I interviewed Lalit Panda who discussed Where C-Suite Thinking Fails at Supply Chain Optimization.
Would you like to give a brief background of yourself?
Like I mentioned, I’ve had three C-suite experiences heading IT function in multinational corporations, so I’ve watched the interactions in the C-suite at close quarters. I’ve also had, prior to that, two decades of supply chain experience. I bring a perspective about the issues that we’re going to discuss in this call.
Why does the C-suite not take a long-term view on things? Do you have any examples pertaining to supply chains?
The C-suite, I think it’s a fundamental paradox in the U.S. C-suite thinking, which is that the view is specially focused on the share price and investors, and that’s partly because the CEO of public organizations are generally part of the board, and, usually, the shareholder value in the short-term is a very key driver. But the paradox here and the conundrum is that in order to impact the investor value, there are some long-term decisions that have to be considered in terms of process. I think if you look at supply chain, for instance, having the right platform in order for the organization to improve in a sustainable manner the efficiency and the productivity in the supply chain, it is important and that’s something that needs to be invested in and takes time to implement while this process changes. the conundrum is that it distracts the C-suite from the short-term earning scores that, generally, the team has to report. That’s a conundrum that impacts on how much value is now being extracted from the supply chain.
There are, of course, organizations that have a long-term view and invest in the right systems for process efficiency, but, in general, I think the driver of short-term financial reporting limits the organization’s view on how technology and process changes can improve the supply chain efficiency over the longer term.
Can you talk more about what problems this creates?
Well, the first thing it creates is the fact that there is immense pressure around supply chain folks to meet the short-term goals. With that, sometimes the suboptimization prevents the value from being realized. For instance, if we wanted to reduce cost in the supply chain by apportioning fixed costs by moving more volume without understanding the dynamics of the demand, you’d end up with excess inventory that blocks up cash on the balance sheet and also leads to margin depreciation.
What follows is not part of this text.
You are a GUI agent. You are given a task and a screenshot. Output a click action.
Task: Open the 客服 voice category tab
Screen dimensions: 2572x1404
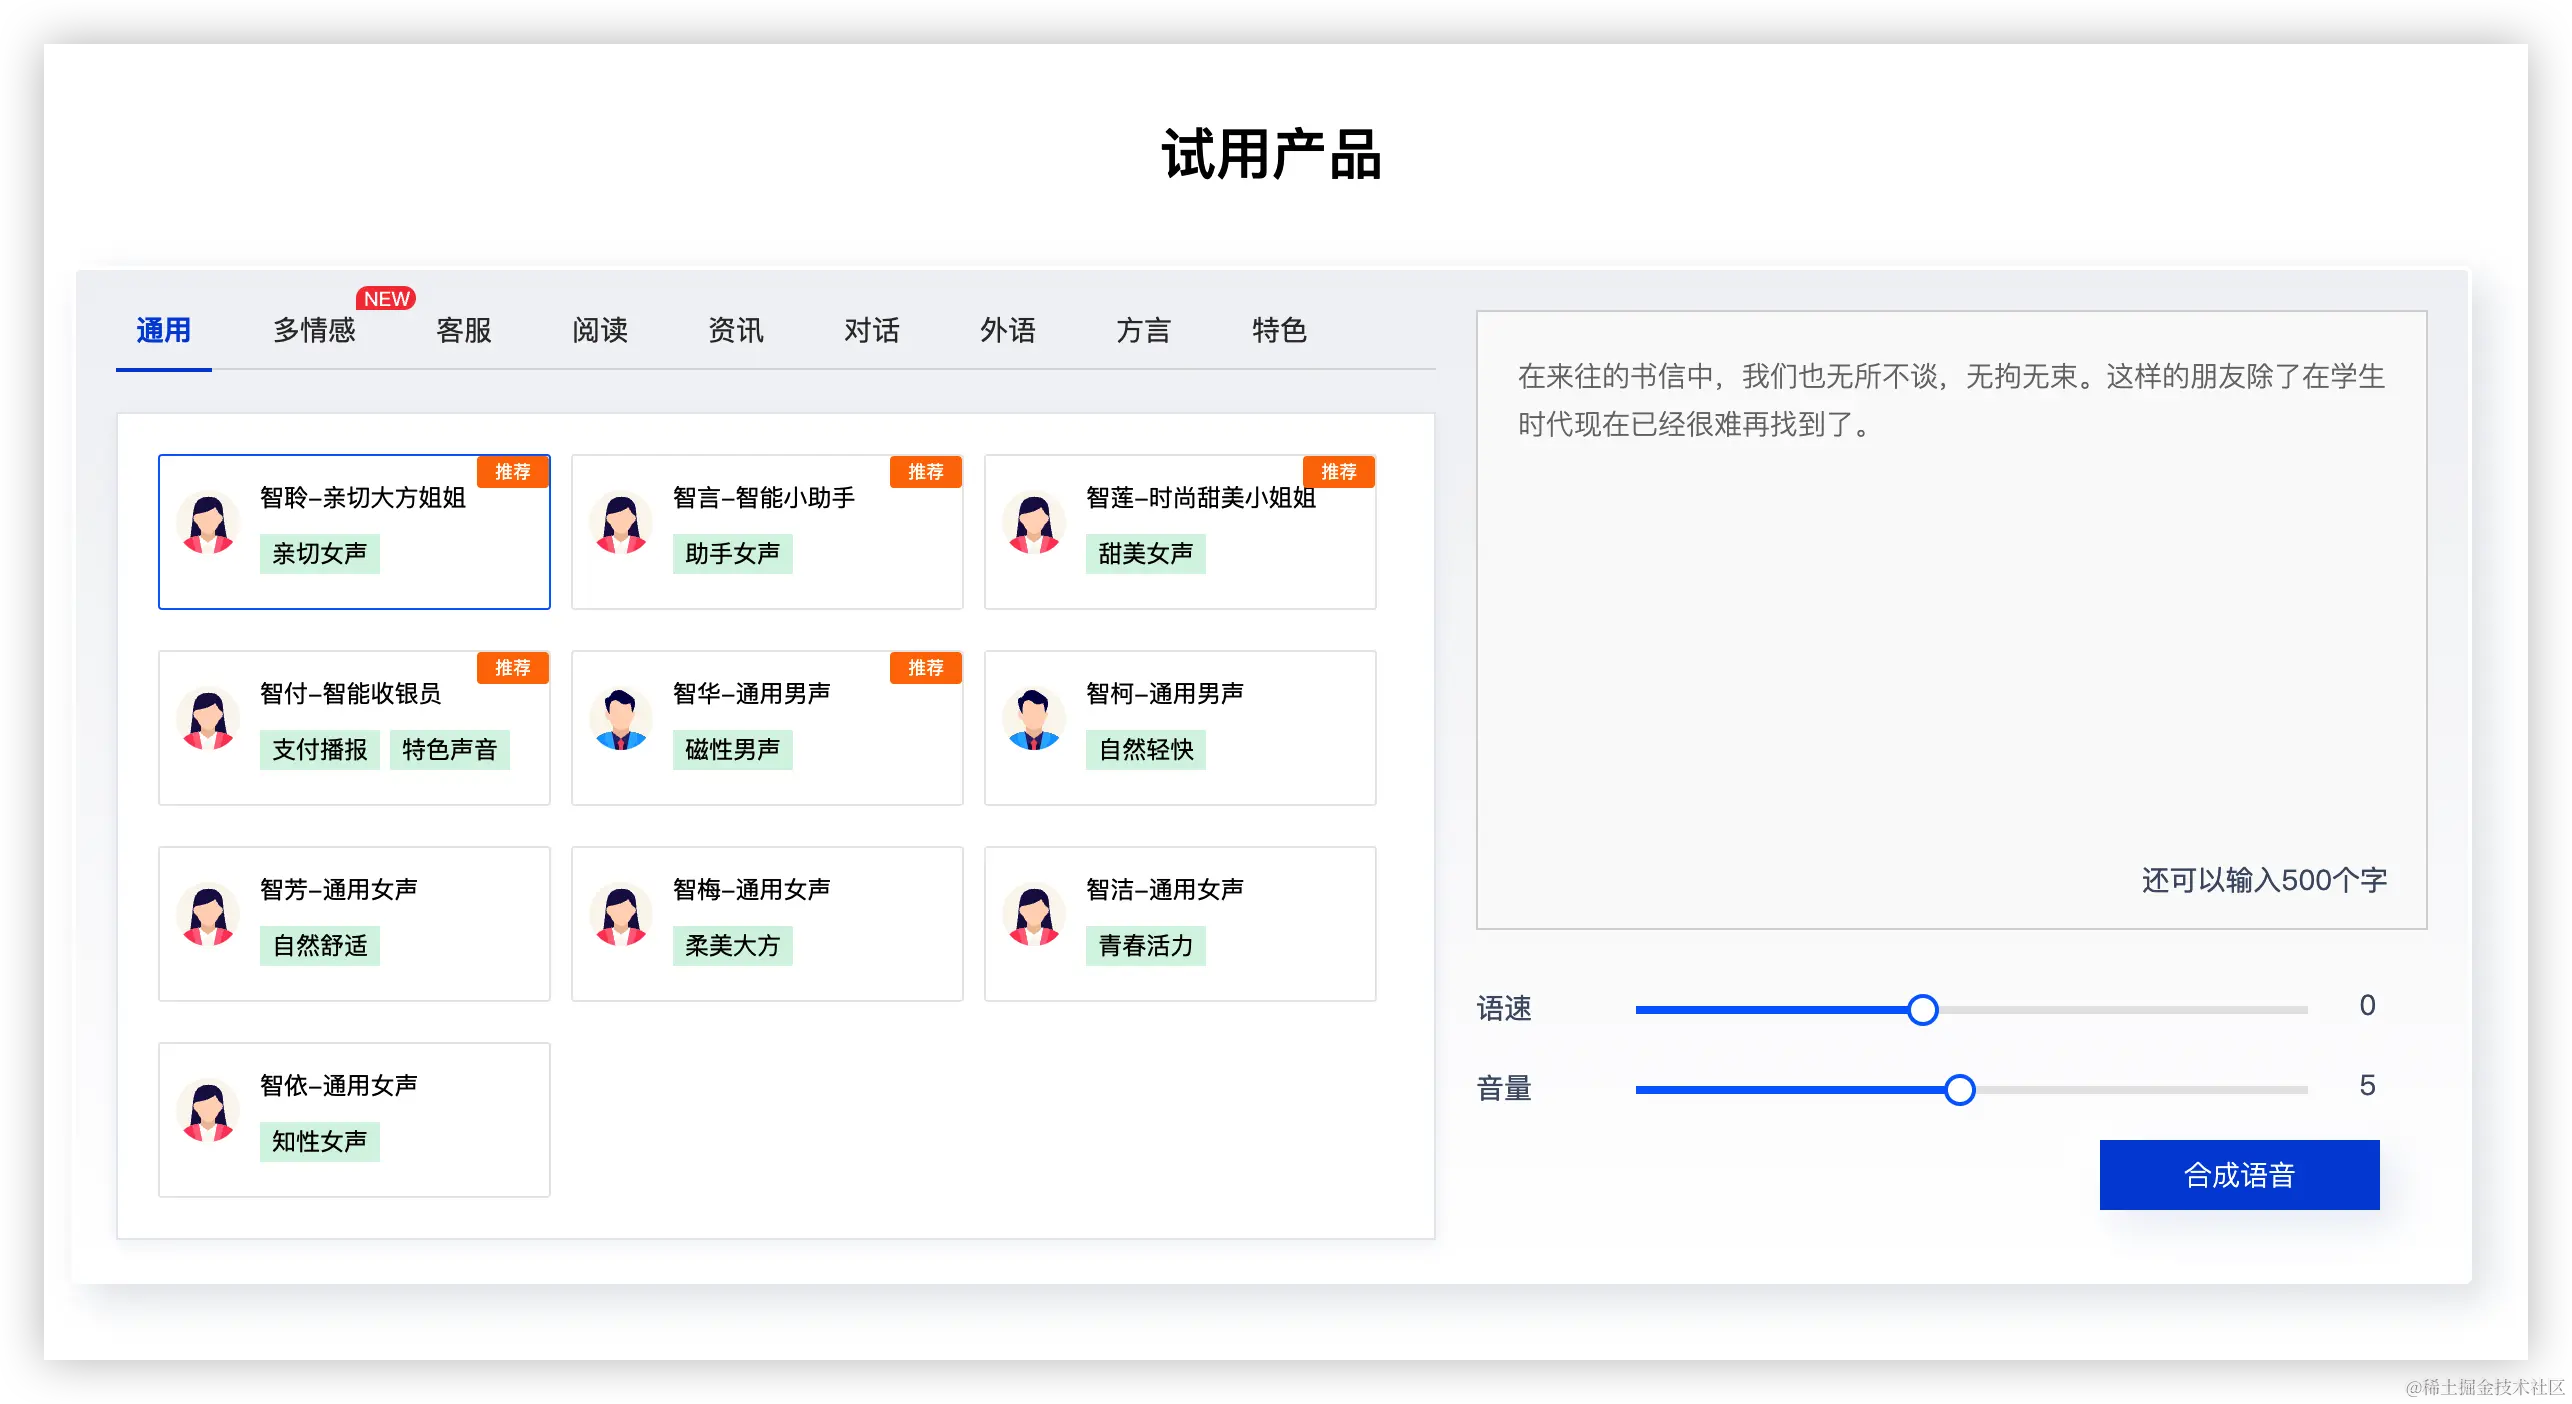464,331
I think the key here is to be able to use the process and the tools and the technologies to be able to produce the right quantity of the right product at the right time. That involves a substantial amount of process work that needs to be done. What happens in general is the supply chain pressures of making the short-term revenue goals that prevent the focus on developing the process. In the short-term you get a suboptimal performance of the supply chain, and you miss out on the long-term value that could be created.
That’s why I think it’s key that the CEO and the team view this strategically and the CFO view is generally of short-term cost optimization, and that needs to be balanced by the grunt work of process changes and system enablers. It’s not that the CFOs do not understand the value, but it is a question of tradeoffs, and I think the CEO and the rest of the management team need to consider the impact of having process improvements deliver in the longer term. So, short-term pain for long-term gain would be the recommended approach here.
How can this be changed? Is there more you can say about how to change this?
I think the key is for the executives in the C-suites to have a very open and robust debate about these things and also be able to articulate that in the external communications, especially when these process works inhibit short-term results. The investor community is not generally very forgiving about not meeting certain earning expectations.
This can be approached through good communications to explain the view that the supply chain needs process and technology investment in order for it to deliver better value over the long-term. In a sense, that value can be substantially higher than meeting the short-term earning scores. I think if that communication is done effectively, the pressure on the executive time to focus on the short-term, may be modulated somewhat, allowing them to be able to deliver some improved value.
That’s, I think, my recommendation: There has to be some discussion, some mediation, some evaluation of all these process-improvement opportunities in order for the organization to be sustainably improving their supply chain performance over a period of time.
And thanks again, Lalit.
You’re welcome, Dustin, it was great talking to you, and I look forward to chatting again in the future.